Hacker News new | ask | show | jobs
by ubolonton_ 845 days ago
What do you mean by “parse of that tree to get useful structures out”? Can you provide some concrete examples?
2 comments

Yeah suppose you write a simple config language like:

  let a = 12;
  let b = a + 5;
  ...

Tree-Sitter will give you a tree like

   Node(type="file", range=..., children=[
     Node(name="let_item", range=... children=[
       Node(name="identifier", range=...)
       Node(name="expression", range=..., children=[
         Node(name="integer_literal", range=...)
   ...
Whereas Nom/Chumsky will give you:

    struct File {
      let_items: Vec<LetItem>,
      ..
    };
    struct LetItem {
      name: String,
      expression: Expression,
    };
    ...
Essentially Tree-Sitter's output is untyped, and ad-hoc, whereas Nom/Chumksy's is fully validated and statically typed.

In some cases Tree-Sitter's output is totally fine (e.g. for syntax highlighting, or rough code intelligence). But if you're going to want to do stuff with the data like actually process/compile it, or provide 100% accurate code intelligence then I think Nom/Chumksy make more sense.
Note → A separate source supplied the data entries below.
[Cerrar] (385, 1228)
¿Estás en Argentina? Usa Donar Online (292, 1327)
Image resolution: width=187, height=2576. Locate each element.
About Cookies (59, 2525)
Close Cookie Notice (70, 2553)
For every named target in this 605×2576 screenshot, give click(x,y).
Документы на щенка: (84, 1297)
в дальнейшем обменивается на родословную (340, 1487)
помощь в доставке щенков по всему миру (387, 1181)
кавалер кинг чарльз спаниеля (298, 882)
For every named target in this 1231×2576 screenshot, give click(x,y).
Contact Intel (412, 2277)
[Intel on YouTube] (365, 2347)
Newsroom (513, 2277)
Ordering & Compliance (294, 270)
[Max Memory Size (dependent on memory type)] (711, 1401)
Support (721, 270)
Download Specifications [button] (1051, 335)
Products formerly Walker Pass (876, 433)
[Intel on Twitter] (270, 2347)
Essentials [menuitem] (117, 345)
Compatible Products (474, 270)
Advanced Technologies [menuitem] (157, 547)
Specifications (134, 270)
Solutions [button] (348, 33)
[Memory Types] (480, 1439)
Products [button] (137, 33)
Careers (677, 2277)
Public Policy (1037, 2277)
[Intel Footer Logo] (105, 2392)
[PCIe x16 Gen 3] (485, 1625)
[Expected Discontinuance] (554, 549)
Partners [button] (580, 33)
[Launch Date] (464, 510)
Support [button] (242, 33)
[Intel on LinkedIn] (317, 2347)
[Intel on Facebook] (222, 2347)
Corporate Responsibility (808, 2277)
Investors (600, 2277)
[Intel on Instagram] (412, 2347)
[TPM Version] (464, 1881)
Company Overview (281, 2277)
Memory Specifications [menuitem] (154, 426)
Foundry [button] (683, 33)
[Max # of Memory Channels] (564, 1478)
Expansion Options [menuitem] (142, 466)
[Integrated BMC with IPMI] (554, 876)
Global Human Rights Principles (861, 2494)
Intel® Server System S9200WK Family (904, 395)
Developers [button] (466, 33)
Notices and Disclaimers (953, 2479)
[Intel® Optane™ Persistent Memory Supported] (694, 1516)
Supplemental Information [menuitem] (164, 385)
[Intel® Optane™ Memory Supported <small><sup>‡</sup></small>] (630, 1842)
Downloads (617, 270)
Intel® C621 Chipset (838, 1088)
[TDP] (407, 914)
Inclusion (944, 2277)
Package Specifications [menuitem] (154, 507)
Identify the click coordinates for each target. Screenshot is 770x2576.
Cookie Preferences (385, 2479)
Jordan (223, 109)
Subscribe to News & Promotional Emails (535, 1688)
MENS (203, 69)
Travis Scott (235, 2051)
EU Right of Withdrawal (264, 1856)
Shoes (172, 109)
The downsides of Nom/Chunksy are: pretty advanced Rust with lots of generics (error messages can be quite something!), and keeping track of source code spans (where did the `LetItem` come from) can be a bit of a pain, whereas Tree-Sitter does that automatically.

Ok, understood. I was confused by the phrase "parse of that tree".

Tree-sitter's output is closer to being "dynamic" than "untyped", though.

It's not too hard to build a layer on top of tree-sitter (out of the core lib) to generate statically typed APIs. I haven't felt the need for that yet, but it may be worth exploring.

> actually process/compile it

At work, I built a custom embedded DSL, using tree-sitter for parsing. It has worked well enough so far. The dynamically-typed nature of tree-sitter actually made it easier to port the DSL to multiple runtimes.

> provide 100% accurate code intelligence

Totally agree that tree-sitter cannot be used for this, if we are aiming for 100%.

Not the person you’re asking, but basically anything that needs to happen after the initial parsing stage. So you convert your raw text into an AST, but there’s usually some processing you need to do after that.

Maybe you need to optimize the data, maybe you need to do some error checking. Lots of code is syntactically valid but not semantically valid, and usually those semantic errors will persist into the AST (in my limited experience).